Copy out word for word the part of the records that opens with the line containing "Task: Switch to the Connections tab" and closes with the line containing "(x=148, y=408)", including both of those lines.

▶ **Records for locating text and elements**:

= = = = = = =

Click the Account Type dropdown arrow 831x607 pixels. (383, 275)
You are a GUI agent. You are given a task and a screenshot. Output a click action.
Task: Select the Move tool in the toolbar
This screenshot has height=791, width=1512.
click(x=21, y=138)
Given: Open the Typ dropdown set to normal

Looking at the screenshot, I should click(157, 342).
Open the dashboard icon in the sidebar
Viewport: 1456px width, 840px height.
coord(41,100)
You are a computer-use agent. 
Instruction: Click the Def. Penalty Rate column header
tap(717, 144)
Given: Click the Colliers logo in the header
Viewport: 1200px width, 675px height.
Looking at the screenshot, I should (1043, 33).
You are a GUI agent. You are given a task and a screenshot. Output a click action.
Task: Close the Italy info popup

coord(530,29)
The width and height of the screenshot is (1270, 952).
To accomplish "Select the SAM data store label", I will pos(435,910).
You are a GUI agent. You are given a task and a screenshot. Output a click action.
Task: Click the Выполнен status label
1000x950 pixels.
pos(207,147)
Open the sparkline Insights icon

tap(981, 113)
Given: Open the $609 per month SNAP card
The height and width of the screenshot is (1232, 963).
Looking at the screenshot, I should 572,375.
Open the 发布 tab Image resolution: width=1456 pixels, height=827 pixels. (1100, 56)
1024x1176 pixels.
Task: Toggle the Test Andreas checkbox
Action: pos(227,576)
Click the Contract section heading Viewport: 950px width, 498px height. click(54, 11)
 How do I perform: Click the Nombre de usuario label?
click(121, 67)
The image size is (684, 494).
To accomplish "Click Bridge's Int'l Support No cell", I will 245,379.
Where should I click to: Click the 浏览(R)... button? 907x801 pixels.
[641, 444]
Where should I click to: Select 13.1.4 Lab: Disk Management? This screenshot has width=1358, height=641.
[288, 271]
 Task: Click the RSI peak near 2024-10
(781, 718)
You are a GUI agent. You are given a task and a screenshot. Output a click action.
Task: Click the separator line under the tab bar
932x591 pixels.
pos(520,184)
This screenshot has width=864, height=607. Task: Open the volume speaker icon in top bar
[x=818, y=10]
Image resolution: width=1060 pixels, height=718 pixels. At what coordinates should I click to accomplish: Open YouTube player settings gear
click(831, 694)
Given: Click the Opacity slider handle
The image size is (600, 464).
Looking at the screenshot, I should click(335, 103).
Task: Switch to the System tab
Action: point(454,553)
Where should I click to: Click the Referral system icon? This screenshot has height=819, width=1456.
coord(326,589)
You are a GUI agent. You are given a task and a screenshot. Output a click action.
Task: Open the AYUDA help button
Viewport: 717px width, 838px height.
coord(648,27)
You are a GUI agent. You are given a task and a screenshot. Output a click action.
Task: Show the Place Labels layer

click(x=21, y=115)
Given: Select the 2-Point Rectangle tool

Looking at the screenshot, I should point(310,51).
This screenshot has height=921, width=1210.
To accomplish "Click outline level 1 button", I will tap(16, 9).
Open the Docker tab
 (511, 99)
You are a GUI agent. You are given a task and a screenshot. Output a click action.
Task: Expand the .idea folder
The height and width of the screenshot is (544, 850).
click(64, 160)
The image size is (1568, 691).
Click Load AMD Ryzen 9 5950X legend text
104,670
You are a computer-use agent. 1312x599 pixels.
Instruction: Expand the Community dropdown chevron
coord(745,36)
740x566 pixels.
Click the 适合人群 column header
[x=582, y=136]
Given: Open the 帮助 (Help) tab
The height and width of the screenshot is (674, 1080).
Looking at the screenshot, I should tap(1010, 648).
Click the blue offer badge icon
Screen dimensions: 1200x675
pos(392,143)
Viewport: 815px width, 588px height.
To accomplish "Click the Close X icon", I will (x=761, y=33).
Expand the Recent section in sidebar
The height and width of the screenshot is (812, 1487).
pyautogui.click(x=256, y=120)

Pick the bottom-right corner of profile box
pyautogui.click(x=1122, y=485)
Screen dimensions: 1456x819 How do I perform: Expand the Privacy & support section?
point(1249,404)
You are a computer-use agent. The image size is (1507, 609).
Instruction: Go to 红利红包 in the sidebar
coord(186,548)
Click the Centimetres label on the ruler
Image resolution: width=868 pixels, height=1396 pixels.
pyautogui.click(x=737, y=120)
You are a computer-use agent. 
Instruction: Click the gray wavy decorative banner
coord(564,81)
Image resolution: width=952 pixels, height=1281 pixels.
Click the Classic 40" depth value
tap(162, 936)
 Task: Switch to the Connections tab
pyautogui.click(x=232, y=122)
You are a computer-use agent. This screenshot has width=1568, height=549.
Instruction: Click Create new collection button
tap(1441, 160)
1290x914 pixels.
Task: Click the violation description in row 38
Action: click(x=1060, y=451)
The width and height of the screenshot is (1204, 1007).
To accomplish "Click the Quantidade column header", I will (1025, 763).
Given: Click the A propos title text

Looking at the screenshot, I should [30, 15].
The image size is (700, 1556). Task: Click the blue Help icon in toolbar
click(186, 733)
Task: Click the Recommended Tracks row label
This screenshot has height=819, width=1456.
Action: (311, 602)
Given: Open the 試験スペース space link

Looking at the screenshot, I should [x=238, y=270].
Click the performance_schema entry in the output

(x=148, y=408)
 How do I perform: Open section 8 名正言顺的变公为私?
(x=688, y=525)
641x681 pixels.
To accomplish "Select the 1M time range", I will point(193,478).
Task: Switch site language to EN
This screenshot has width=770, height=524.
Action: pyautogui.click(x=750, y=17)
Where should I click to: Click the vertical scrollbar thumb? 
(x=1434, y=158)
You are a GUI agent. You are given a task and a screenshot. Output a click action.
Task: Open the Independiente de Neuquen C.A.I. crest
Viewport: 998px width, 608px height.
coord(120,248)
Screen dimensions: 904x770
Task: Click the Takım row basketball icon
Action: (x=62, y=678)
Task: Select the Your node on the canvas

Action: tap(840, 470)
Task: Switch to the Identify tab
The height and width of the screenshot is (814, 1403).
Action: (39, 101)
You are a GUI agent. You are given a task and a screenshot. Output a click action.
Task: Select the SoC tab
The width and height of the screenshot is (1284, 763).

= = = = = = =

▶ **EXERCISE RESPONSE**:
 Task: Switch to the Connections tab
pyautogui.click(x=232, y=122)
You are a computer-use agent. This screenshot has width=1568, height=549.
Instruction: Click Create new collection button
tap(1441, 160)
1290x914 pixels.
Task: Click the violation description in row 38
Action: click(x=1060, y=451)
The width and height of the screenshot is (1204, 1007).
To accomplish "Click the Quantidade column header", I will (1025, 763).
Given: Click the A propos title text

Looking at the screenshot, I should [30, 15].
The image size is (700, 1556). Task: Click the blue Help icon in toolbar
click(186, 733)
Task: Click the Recommended Tracks row label
This screenshot has height=819, width=1456.
Action: (311, 602)
Given: Open the 試験スペース space link

Looking at the screenshot, I should [x=238, y=270].
Click the performance_schema entry in the output

(x=148, y=408)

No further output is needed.